**Excerpted text:**
--------------------
Wednesday, July 7, 2010

On Lindsay Lohan

Recent obsessing over why Hannah Montana could possibly have become so famous to the contrary, my pop idol heart will always belong to Miss Lindsay Lohan.

Ever since she was 11 in the parent trap. (I hate dating myself, but I was only 10 too.) Through the eating disorders that robbed her of her luscious bosom, the drugs that replaced the eating disorder, the rehab and vaguely homoerotic bond with her best friend that replaced that, and even all the gross ways she looked trying to find the perfect amount of coke and liquor to power her through an existence empty of the accolades she so desperately craves. Even when she acknowledged that she was in an open lesbian relationship and appeared to actually grow as a person. Alone in my head, I stuck by her even through that.

It's been some crazy adventure, ups and downs, more downs than ups but much greater ascensions than even the longest crash. That said, here is a graphic representation of how hard I want to bang Lindsay Lohan over time:

(A full, giant-sized version can be found here, for those of you who are interested.)

Lets try a little break down.

1998 - The Parent Trap - Great remake. I'm ten, but even I want to kiss the Californian Lindsay on the lips out behind the swing set at recess.

2003 - Freaky Friday - Another remake. Yeah, she was around in between, but this was her next big thing and the first in her three contractual Disney pictures. She was an maladjusted teenage pop-punk chick who was gorgeous but wore a lot of black and didn't know she was hot. The perfect high school girlfriend. Also, from what I hear she and Jamie Curtis were both gave amazing performances of each other.

2004 - Confessions of A Teenage Drama Queen - Dramatized being an egomaniacal, stupid bitch. Clothes were visually busy, distracted from lack of quality in rest of movie.
--------------------
**Assigned task 1:** In the post on Lindsay Lohan, which movie was the first of her three contractual Disney pictures?
--------------------
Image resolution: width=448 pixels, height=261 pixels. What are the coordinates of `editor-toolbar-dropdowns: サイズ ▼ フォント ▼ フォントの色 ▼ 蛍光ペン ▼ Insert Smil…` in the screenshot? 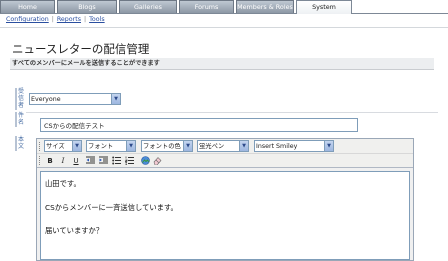 It's located at (225, 146).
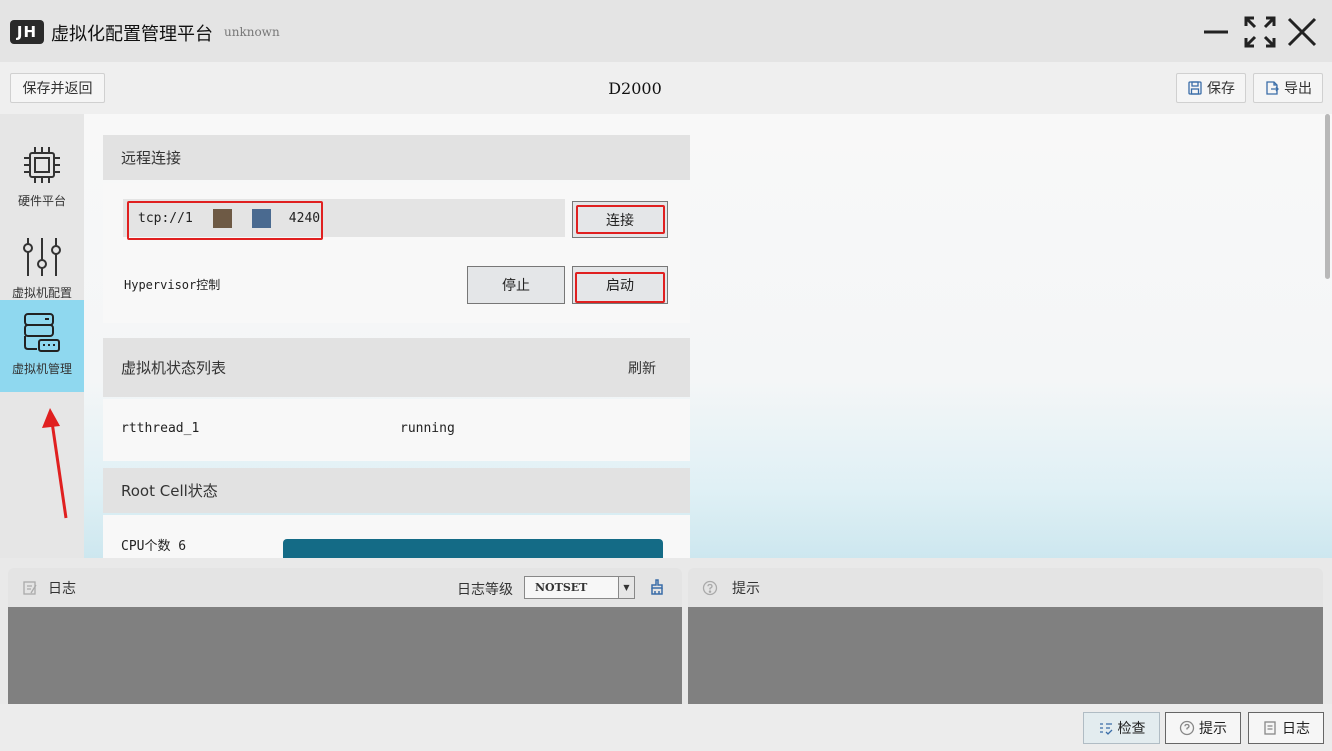 Image resolution: width=1332 pixels, height=751 pixels. I want to click on hint-button: 提示, so click(1203, 728).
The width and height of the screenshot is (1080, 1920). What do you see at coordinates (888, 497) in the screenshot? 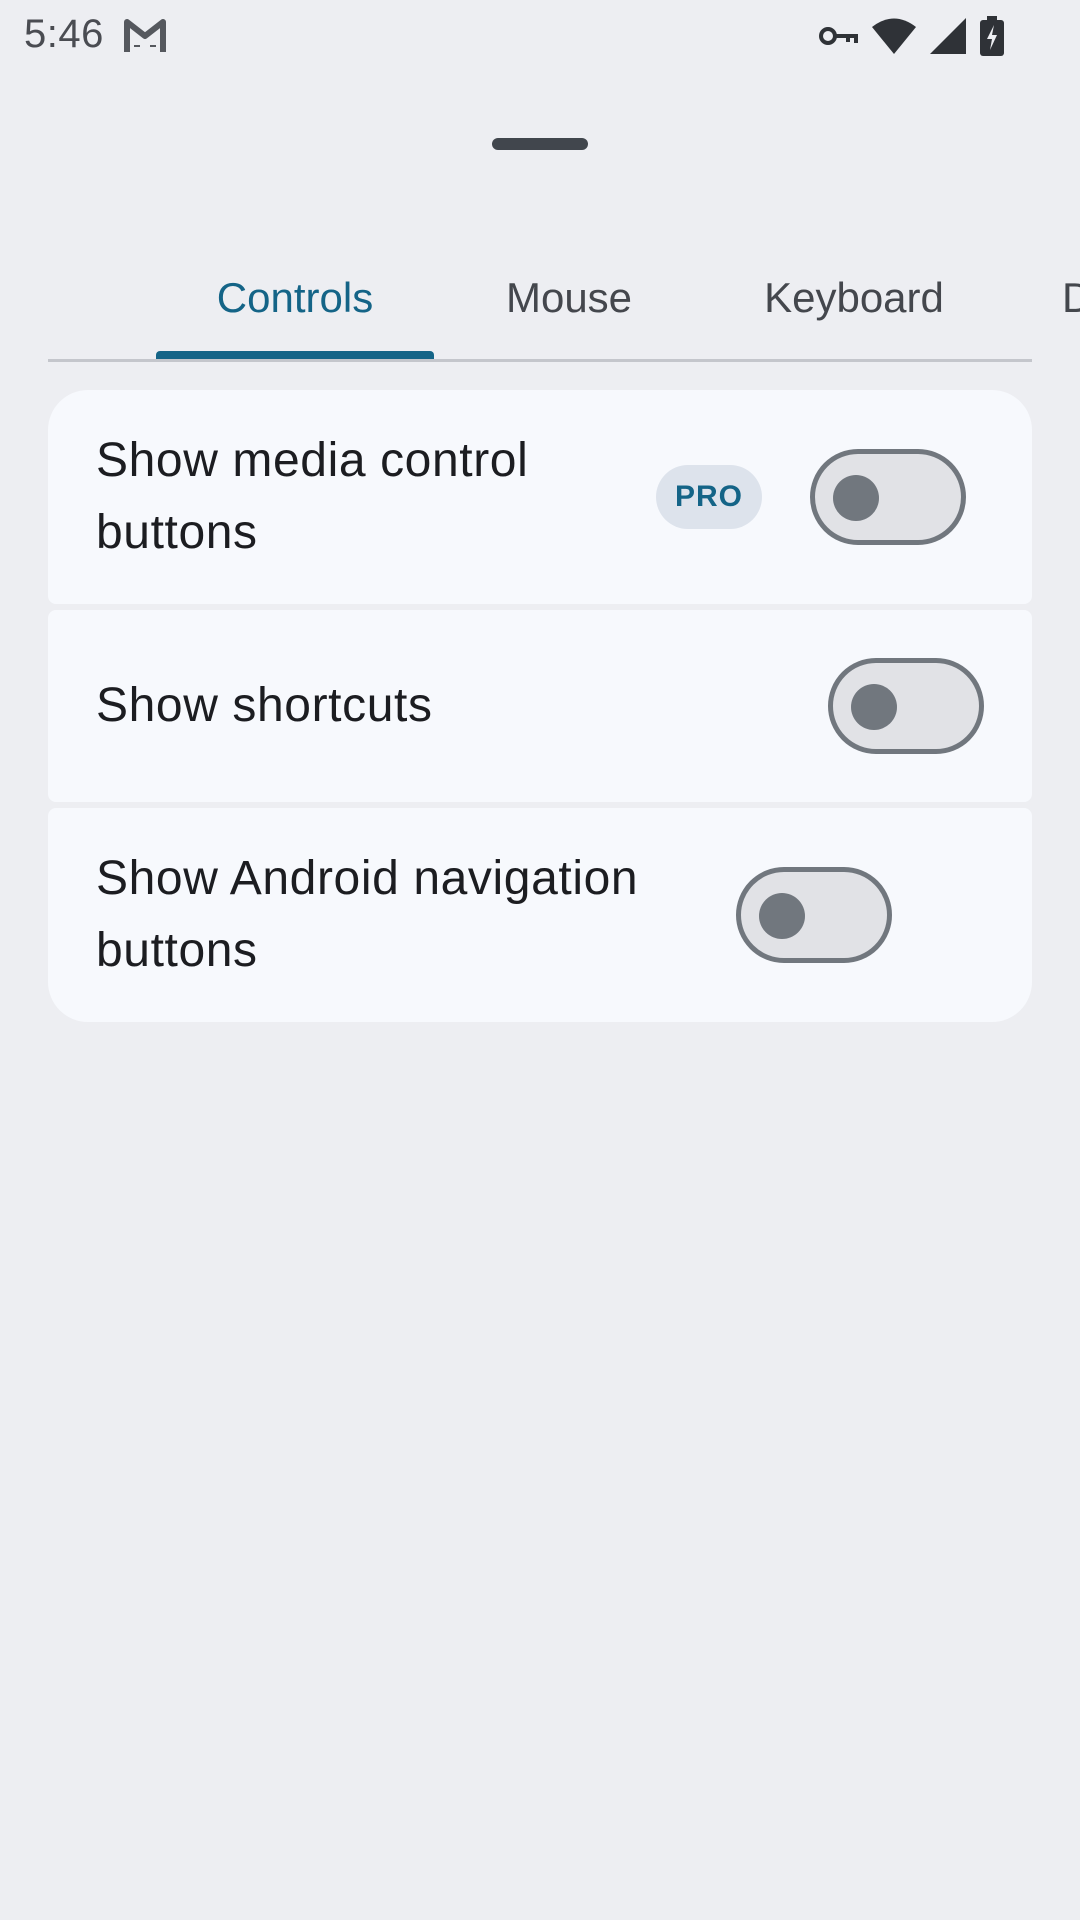
I see `media-controls-switch` at bounding box center [888, 497].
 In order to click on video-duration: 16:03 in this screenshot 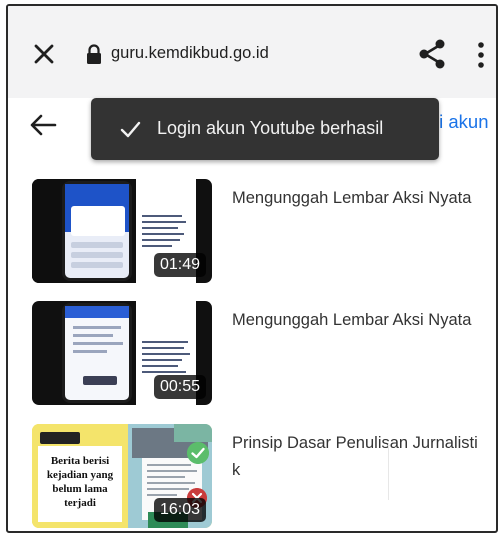, I will do `click(180, 510)`.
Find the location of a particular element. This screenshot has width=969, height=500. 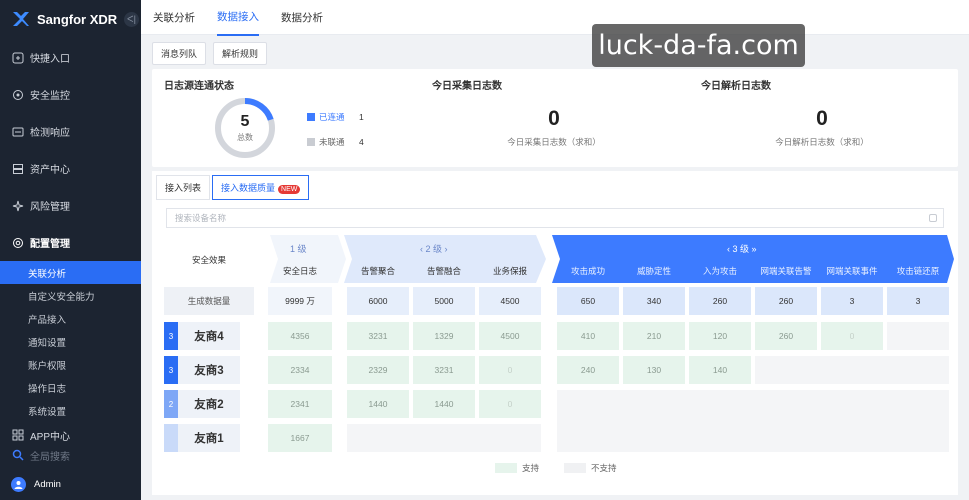

gen-net-endpoint-event: 3 is located at coordinates (852, 301).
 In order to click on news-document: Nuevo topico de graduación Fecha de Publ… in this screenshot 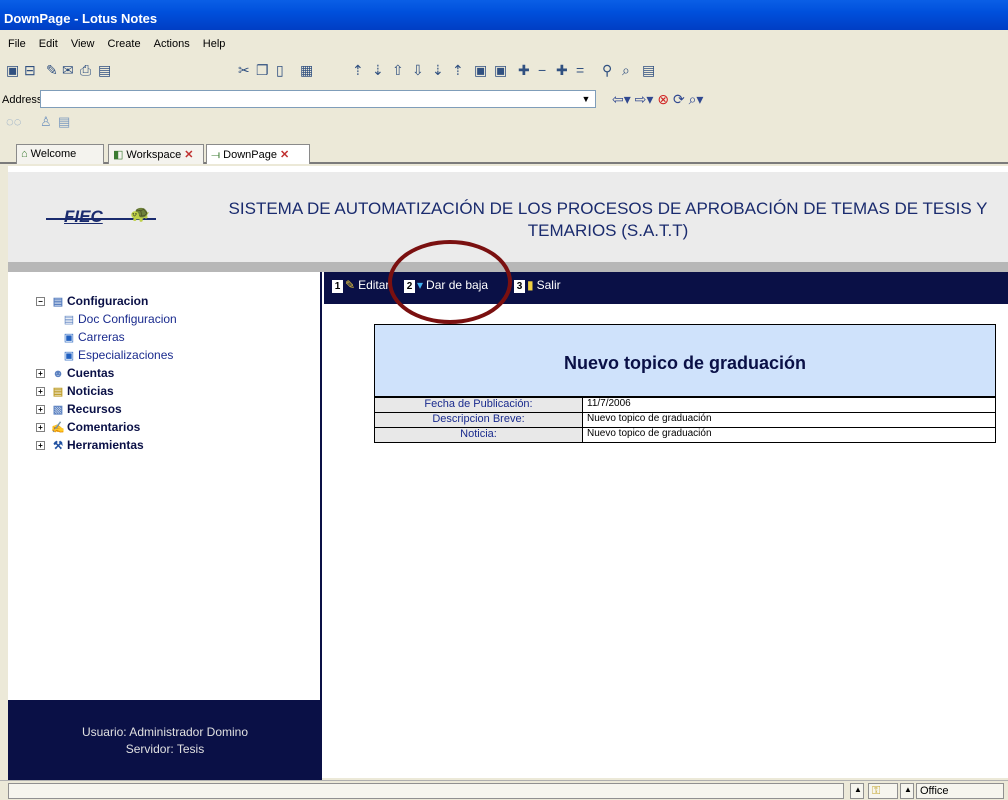, I will do `click(685, 384)`.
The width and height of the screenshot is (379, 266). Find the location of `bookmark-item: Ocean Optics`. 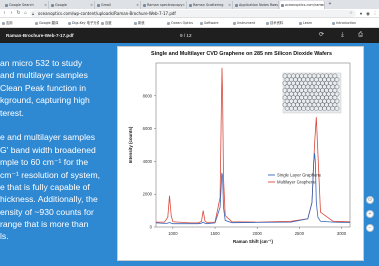

bookmark-item: Ocean Optics is located at coordinates (182, 24).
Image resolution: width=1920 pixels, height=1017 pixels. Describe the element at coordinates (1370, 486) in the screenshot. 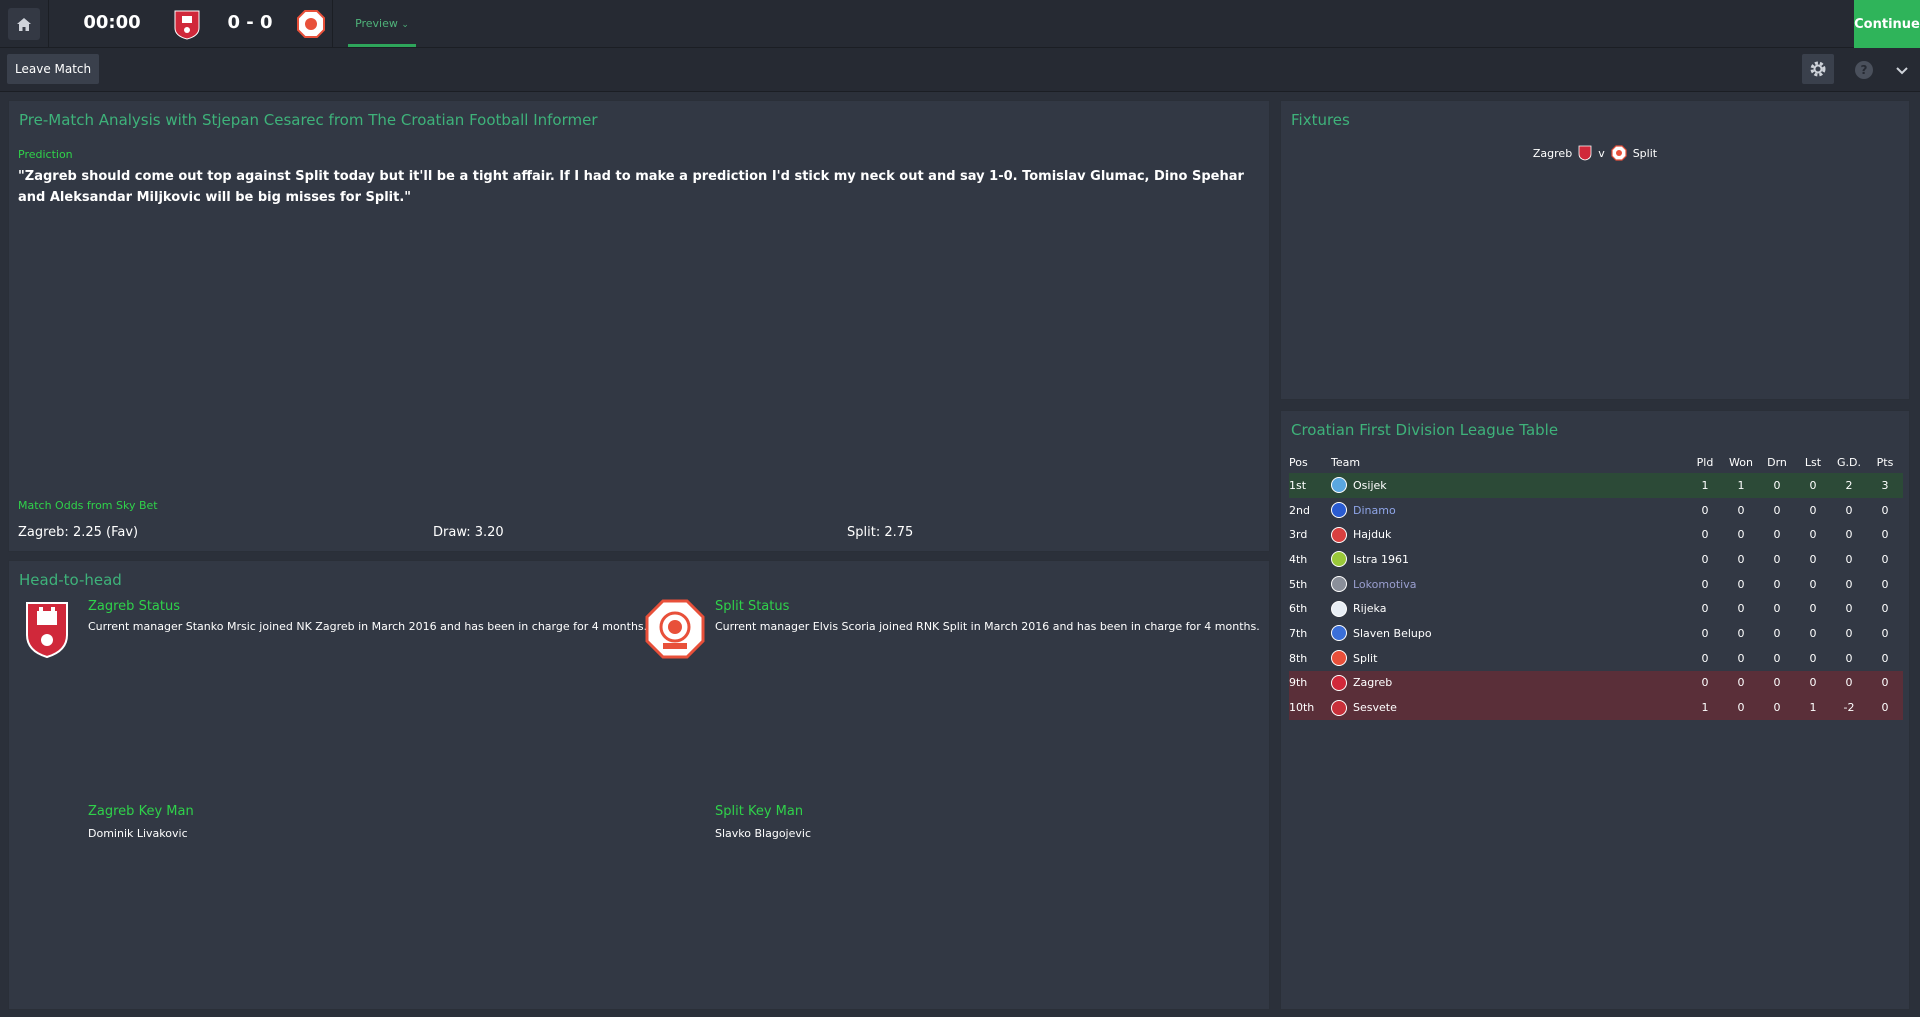

I see `team-name: Osijek` at that location.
--------------------
**Assigned task 2:** Give the lines of the entries as a JSON list of strings, one string per line and with blank lines skipped. Start at the line in the entries that contains "Image resolution: width=1920", run through the end of the entries, and leave out the pictures.

**Written reply 1:** Freaky Friday

**Written reply 2:**
[
  "Image resolution: width=1920 pixels, height=1017 pixels. Describe the element at coordinates (1370, 486) in the screenshot. ",
  "I see `team-name: Osijek` at that location."
]